> **OBJECTIVE**:
Copy out every one of the rows below verbatim, without altering anything.

Collected data
+ + + + +

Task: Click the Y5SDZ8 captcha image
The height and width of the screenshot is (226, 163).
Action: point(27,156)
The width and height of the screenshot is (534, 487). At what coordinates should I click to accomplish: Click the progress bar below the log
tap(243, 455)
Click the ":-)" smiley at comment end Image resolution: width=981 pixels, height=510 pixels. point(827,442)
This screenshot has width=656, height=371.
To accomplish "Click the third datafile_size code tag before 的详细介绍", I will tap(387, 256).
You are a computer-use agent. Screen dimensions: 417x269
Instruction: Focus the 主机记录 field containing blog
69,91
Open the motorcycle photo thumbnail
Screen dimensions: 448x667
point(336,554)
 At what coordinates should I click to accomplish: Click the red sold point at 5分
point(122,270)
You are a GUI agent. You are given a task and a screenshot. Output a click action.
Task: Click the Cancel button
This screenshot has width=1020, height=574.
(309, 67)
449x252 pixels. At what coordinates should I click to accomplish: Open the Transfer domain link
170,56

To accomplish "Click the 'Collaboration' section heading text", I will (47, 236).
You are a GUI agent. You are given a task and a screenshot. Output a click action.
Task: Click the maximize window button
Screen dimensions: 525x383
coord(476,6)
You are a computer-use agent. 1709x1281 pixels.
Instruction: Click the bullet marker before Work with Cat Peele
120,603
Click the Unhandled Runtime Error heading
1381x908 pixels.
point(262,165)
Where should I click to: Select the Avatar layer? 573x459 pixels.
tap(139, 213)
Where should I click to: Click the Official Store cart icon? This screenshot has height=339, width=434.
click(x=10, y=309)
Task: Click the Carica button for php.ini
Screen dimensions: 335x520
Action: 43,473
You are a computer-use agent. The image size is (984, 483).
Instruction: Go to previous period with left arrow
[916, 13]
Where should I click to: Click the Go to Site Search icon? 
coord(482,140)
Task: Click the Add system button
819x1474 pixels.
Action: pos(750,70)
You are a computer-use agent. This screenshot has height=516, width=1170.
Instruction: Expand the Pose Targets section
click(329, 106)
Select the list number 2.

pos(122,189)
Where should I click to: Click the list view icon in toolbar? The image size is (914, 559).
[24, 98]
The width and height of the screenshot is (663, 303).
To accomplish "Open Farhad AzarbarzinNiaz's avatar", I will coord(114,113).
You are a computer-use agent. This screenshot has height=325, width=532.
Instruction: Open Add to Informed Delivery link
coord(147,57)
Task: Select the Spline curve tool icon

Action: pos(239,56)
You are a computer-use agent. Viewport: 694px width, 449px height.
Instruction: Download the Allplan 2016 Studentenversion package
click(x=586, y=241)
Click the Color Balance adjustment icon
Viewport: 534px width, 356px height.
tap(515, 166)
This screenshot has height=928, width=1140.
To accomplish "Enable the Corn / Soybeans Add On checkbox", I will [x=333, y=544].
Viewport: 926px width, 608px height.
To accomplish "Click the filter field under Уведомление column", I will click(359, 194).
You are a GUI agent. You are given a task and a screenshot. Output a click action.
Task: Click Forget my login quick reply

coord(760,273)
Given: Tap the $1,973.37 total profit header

+ + + + +

> **ANSWER TO THE PROBLEM**:
Task: Click the Y5SDZ8 captcha image
The height and width of the screenshot is (226, 163).
Action: point(27,156)
The width and height of the screenshot is (534, 487). At what coordinates should I click to accomplish: Click the progress bar below the log
tap(243, 455)
Click the ":-)" smiley at comment end Image resolution: width=981 pixels, height=510 pixels. point(827,442)
This screenshot has width=656, height=371.
To accomplish "Click the third datafile_size code tag before 的详细介绍", I will tap(387, 256).
You are a computer-use agent. Screen dimensions: 417x269
Instruction: Focus the 主机记录 field containing blog
69,91
Open the motorcycle photo thumbnail
Screen dimensions: 448x667
point(336,554)
 At what coordinates should I click to accomplish: Click the red sold point at 5分
point(122,270)
You are a GUI agent. You are given a task and a screenshot. Output a click action.
Task: Click the Cancel button
This screenshot has width=1020, height=574.
(309, 67)
449x252 pixels. At what coordinates should I click to accomplish: Open the Transfer domain link
170,56

To accomplish "Click the 'Collaboration' section heading text", I will (47, 236).
You are a GUI agent. You are given a task and a screenshot. Output a click action.
Task: Click the maximize window button
Screen dimensions: 525x383
coord(476,6)
You are a computer-use agent. 1709x1281 pixels.
Instruction: Click the bullet marker before Work with Cat Peele
120,603
Click the Unhandled Runtime Error heading
1381x908 pixels.
point(262,165)
Where should I click to: Select the Avatar layer? 573x459 pixels.
tap(139, 213)
Where should I click to: Click the Official Store cart icon? This screenshot has height=339, width=434.
click(x=10, y=309)
Task: Click the Carica button for php.ini
Screen dimensions: 335x520
Action: 43,473
You are a computer-use agent. The image size is (984, 483).
Instruction: Go to previous period with left arrow
[916, 13]
Where should I click to: Click the Go to Site Search icon? 
coord(482,140)
Task: Click the Add system button
819x1474 pixels.
Action: pos(750,70)
You are a computer-use agent. This screenshot has height=516, width=1170.
Instruction: Expand the Pose Targets section
click(329, 106)
Select the list number 2.

pos(122,189)
Where should I click to: Click the list view icon in toolbar? The image size is (914, 559).
[24, 98]
The width and height of the screenshot is (663, 303).
To accomplish "Open Farhad AzarbarzinNiaz's avatar", I will coord(114,113).
You are a computer-use agent. This screenshot has height=325, width=532.
Instruction: Open Add to Informed Delivery link
coord(147,57)
Task: Select the Spline curve tool icon

Action: pos(239,56)
You are a computer-use agent. Viewport: 694px width, 449px height.
Instruction: Download the Allplan 2016 Studentenversion package
click(x=586, y=241)
Click the Color Balance adjustment icon
Viewport: 534px width, 356px height.
tap(515, 166)
This screenshot has height=928, width=1140.
To accomplish "Enable the Corn / Soybeans Add On checkbox", I will [x=333, y=544].
Viewport: 926px width, 608px height.
To accomplish "Click the filter field under Уведомление column", I will click(359, 194).
You are a GUI agent. You are given a task and a screenshot. Output a click action.
Task: Click Forget my login quick reply

coord(760,273)
Given: Tap the $1,973.37 total profit header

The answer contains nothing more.